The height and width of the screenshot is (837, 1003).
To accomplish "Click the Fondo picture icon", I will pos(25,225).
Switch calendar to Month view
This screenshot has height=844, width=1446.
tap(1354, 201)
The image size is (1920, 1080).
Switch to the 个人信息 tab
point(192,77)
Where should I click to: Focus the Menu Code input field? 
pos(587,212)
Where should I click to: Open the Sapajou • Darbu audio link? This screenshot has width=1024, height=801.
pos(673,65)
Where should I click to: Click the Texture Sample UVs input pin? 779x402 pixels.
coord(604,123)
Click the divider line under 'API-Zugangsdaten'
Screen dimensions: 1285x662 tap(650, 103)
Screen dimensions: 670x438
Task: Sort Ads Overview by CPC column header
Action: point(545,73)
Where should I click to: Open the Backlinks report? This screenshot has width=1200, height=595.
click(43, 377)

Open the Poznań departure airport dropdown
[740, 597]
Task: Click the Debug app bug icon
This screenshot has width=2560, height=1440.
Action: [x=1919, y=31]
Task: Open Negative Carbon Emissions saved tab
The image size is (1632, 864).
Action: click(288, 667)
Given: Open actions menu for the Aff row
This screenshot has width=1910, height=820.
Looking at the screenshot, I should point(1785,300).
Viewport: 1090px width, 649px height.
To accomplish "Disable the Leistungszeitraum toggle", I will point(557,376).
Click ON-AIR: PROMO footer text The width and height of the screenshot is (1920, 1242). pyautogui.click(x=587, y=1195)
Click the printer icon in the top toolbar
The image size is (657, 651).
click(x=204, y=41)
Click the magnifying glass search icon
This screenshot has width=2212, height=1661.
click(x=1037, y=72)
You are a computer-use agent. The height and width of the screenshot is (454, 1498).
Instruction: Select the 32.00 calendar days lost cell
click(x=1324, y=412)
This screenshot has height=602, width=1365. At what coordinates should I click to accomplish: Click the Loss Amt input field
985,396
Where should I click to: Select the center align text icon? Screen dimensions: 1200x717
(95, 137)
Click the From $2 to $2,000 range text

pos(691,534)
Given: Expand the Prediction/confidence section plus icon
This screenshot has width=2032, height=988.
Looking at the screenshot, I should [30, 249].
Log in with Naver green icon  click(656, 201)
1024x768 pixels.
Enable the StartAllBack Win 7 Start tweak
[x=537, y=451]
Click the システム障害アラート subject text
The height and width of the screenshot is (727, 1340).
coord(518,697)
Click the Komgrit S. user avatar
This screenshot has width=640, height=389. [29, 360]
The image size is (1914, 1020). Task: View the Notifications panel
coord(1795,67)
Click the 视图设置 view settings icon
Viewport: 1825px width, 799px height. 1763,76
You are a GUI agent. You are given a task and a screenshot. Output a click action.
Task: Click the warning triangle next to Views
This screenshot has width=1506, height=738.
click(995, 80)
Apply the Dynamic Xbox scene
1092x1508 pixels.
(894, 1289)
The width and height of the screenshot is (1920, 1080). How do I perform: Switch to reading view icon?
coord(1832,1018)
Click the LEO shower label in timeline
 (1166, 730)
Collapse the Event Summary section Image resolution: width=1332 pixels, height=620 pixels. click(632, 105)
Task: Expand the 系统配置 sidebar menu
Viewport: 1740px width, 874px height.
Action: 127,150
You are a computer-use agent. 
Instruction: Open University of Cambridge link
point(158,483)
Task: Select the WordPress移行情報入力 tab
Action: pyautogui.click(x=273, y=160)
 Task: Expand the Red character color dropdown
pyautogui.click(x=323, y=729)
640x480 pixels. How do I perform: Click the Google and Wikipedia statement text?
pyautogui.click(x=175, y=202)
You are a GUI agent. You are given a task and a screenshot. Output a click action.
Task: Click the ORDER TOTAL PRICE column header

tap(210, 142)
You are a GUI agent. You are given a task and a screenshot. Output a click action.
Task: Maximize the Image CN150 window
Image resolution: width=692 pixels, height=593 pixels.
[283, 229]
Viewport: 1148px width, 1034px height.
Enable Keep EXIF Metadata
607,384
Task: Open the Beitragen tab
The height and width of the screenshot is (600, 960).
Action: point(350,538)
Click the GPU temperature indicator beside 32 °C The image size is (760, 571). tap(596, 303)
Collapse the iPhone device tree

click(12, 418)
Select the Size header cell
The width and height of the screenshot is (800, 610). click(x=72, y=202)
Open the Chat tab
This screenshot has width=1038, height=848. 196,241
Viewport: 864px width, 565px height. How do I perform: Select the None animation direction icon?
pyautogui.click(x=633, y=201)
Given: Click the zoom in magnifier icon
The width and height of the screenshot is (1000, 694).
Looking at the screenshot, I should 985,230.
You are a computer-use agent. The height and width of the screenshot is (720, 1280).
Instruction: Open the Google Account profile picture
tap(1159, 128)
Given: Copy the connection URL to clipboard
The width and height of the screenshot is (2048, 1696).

= = = = = = =

**Written instruction**
Return all of the material above verbatim, with every line in its original order.

**Response to this task**
The height and width of the screenshot is (837, 1003).
To accomplish "Click the Fondo picture icon", I will pos(25,225).
Switch calendar to Month view
This screenshot has height=844, width=1446.
tap(1354, 201)
The image size is (1920, 1080).
Switch to the 个人信息 tab
point(192,77)
Where should I click to: Focus the Menu Code input field? 
pos(587,212)
Where should I click to: Open the Sapajou • Darbu audio link? This screenshot has width=1024, height=801.
pos(673,65)
Where should I click to: Click the Texture Sample UVs input pin? 779x402 pixels.
coord(604,123)
Click the divider line under 'API-Zugangsdaten'
Screen dimensions: 1285x662 tap(650, 103)
Screen dimensions: 670x438
Task: Sort Ads Overview by CPC column header
Action: point(545,73)
Where should I click to: Open the Backlinks report? This screenshot has width=1200, height=595.
click(43, 377)

Open the Poznań departure airport dropdown
[740, 597]
Task: Click the Debug app bug icon
This screenshot has width=2560, height=1440.
Action: [x=1919, y=31]
Task: Open Negative Carbon Emissions saved tab
The image size is (1632, 864).
Action: click(288, 667)
Given: Open actions menu for the Aff row
This screenshot has width=1910, height=820.
Looking at the screenshot, I should point(1785,300).
Viewport: 1090px width, 649px height.
To accomplish "Disable the Leistungszeitraum toggle", I will point(557,376).
Click ON-AIR: PROMO footer text The width and height of the screenshot is (1920, 1242). pyautogui.click(x=587, y=1195)
Click the printer icon in the top toolbar
The image size is (657, 651).
click(x=204, y=41)
Click the magnifying glass search icon
This screenshot has width=2212, height=1661.
click(x=1037, y=72)
You are a computer-use agent. The height and width of the screenshot is (454, 1498).
Instruction: Select the 32.00 calendar days lost cell
click(x=1324, y=412)
This screenshot has height=602, width=1365. At what coordinates should I click to accomplish: Click the Loss Amt input field
985,396
Where should I click to: Select the center align text icon? Screen dimensions: 1200x717
(95, 137)
Click the From $2 to $2,000 range text

pos(691,534)
Given: Expand the Prediction/confidence section plus icon
This screenshot has width=2032, height=988.
Looking at the screenshot, I should [30, 249].
Log in with Naver green icon  click(656, 201)
1024x768 pixels.
Enable the StartAllBack Win 7 Start tweak
[x=537, y=451]
Click the システム障害アラート subject text
The height and width of the screenshot is (727, 1340).
coord(518,697)
Click the Komgrit S. user avatar
This screenshot has width=640, height=389. [29, 360]
The image size is (1914, 1020). Task: View the Notifications panel
coord(1795,67)
Click the 视图设置 view settings icon
Viewport: 1825px width, 799px height. 1763,76
You are a GUI agent. You are given a task and a screenshot. Output a click action.
Task: Click the warning triangle next to Views
This screenshot has width=1506, height=738.
click(995, 80)
Apply the Dynamic Xbox scene
1092x1508 pixels.
(894, 1289)
The width and height of the screenshot is (1920, 1080). How do I perform: Switch to reading view icon?
coord(1832,1018)
Click the LEO shower label in timeline
 (1166, 730)
Collapse the Event Summary section Image resolution: width=1332 pixels, height=620 pixels. click(632, 105)
Task: Expand the 系统配置 sidebar menu
Viewport: 1740px width, 874px height.
Action: 127,150
You are a computer-use agent. 
Instruction: Open University of Cambridge link
point(158,483)
Task: Select the WordPress移行情報入力 tab
Action: pyautogui.click(x=273, y=160)
 Task: Expand the Red character color dropdown
pyautogui.click(x=323, y=729)
640x480 pixels. How do I perform: Click the Google and Wikipedia statement text?
pyautogui.click(x=175, y=202)
You are a GUI agent. You are given a task and a screenshot. Output a click action.
Task: Click the ORDER TOTAL PRICE column header

tap(210, 142)
You are a GUI agent. You are given a task and a screenshot. Output a click action.
Task: Maximize the Image CN150 window
Image resolution: width=692 pixels, height=593 pixels.
[283, 229]
Viewport: 1148px width, 1034px height.
Enable Keep EXIF Metadata
607,384
Task: Open the Beitragen tab
The height and width of the screenshot is (600, 960).
Action: point(350,538)
Click the GPU temperature indicator beside 32 °C The image size is (760, 571). tap(596, 303)
Collapse the iPhone device tree

click(12, 418)
Select the Size header cell
The width and height of the screenshot is (800, 610). click(x=72, y=202)
Open the Chat tab
This screenshot has width=1038, height=848. 196,241
Viewport: 864px width, 565px height. How do I perform: Select the None animation direction icon?
pyautogui.click(x=633, y=201)
Given: Click the zoom in magnifier icon
The width and height of the screenshot is (1000, 694).
Looking at the screenshot, I should 985,230.
You are a computer-use agent. The height and width of the screenshot is (720, 1280).
Instruction: Open the Google Account profile picture
tap(1159, 128)
Given: Copy the connection URL to clipboard
The width and height of the screenshot is (2048, 1696).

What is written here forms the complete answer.